I am fit as a fiddle and want to go back to the profession I love and have loved for 48 uears.

Just a Nurse? I have almost done it all and want to be a productive part of our profession again in the field I feel blessed to work in, Hospice in Albuquerue where so far there is No ticks that carry Lyme disease.

Lauren Jones on 19 Sep 2010 at 8:17 pm

Gary: It is disappointing to learn that Northern Indiana doesn't foster shared governance. I helped Mayo develop shared governance about 15 yrs. ago and not all nurses buy-into the concept. It has to be marketed to them and focus on" WIIFM: what's in it for me?"

Gary Dyarman (Northern Indiana) on 19 Sep 2010 at 4:54 pm

Bravo! I totally agree and share your view. As Nurses were are more than a Job description and a hole to fill on a schedule. Coming from a state where Shared Governance thrived to an area where it has never been heard of and there is no wish from the hospital systems to allow it to develop it makes all the difference in the Nursing care we provide to our patients. Please Wake up all you nurses in Northern Indiana, you have nothing to loose but your low self-esteem as nurses in the system.

Janice on 16 Sep 2010 at 5:41 pm

Janice: Thanks for your positive feedback! I had a colleague who told me that he wanted to finish his BSN but that he'd be too old after the two year program. He said: "Do you know how I'd be in two years and I said, "Yeah, the same age, but with a BSN.". Think about returning. There are great NP programs and our profession deserves the best!!

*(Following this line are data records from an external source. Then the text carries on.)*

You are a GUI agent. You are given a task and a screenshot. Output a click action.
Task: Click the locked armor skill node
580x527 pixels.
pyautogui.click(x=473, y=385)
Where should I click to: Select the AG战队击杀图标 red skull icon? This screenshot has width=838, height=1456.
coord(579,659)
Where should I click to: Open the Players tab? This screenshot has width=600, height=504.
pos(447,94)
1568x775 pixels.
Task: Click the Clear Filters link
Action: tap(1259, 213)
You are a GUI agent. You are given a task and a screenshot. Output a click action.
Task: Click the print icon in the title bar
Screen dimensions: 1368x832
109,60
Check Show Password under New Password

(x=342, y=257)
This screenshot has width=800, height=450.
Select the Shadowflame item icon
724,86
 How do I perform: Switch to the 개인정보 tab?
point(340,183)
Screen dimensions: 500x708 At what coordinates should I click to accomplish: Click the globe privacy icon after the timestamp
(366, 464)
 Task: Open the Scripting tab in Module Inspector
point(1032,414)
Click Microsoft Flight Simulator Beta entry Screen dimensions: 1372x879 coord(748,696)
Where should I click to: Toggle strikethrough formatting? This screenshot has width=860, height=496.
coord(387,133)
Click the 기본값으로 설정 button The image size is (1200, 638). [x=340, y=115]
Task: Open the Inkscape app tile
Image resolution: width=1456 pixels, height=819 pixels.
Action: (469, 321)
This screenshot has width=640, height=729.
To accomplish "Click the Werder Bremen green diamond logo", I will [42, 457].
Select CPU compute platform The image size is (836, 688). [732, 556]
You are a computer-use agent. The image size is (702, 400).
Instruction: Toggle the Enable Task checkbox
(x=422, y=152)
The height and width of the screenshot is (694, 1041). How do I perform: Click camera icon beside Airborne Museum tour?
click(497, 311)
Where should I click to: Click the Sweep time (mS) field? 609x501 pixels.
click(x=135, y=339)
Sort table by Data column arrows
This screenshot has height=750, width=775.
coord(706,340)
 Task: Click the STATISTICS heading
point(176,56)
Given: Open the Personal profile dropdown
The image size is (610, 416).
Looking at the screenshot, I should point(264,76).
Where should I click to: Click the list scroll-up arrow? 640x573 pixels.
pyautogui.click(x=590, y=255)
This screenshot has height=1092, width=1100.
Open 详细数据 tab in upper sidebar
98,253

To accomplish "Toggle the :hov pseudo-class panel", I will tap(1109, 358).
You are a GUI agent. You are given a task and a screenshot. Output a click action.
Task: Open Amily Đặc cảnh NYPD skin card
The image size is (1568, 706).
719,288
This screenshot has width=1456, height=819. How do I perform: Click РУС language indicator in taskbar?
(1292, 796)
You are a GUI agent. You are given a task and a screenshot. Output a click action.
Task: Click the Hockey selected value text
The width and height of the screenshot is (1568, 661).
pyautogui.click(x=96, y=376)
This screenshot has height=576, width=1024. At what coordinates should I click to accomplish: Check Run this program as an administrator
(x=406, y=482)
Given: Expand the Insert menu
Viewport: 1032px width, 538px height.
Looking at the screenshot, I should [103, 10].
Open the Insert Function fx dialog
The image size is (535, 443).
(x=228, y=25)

Janice Kay Baron (Greenville North Carolina) on 16 Sep 2010 at 2:55 pm

Excellent article. And I do fall into the category of a nurse who just recently used the phrase "just a nurse". That is because that is the way many nurses are treated, not only by doctors and civilians, but by their own supervisors. And that is a shame. Health care is a very difficult place to work now and it is not getting any better. I have been a nurse since 1967, and I do not see a significant difference today. Unfortunately, the only way I believe I could make a difference is to become a Nurse Practitioner. But I am too old for that, and that is a sad commentary on someone with my experience. I only hope there are some nurses that can use these suggestions in a positive manner. I should send this to my supervisor, but it would do no good.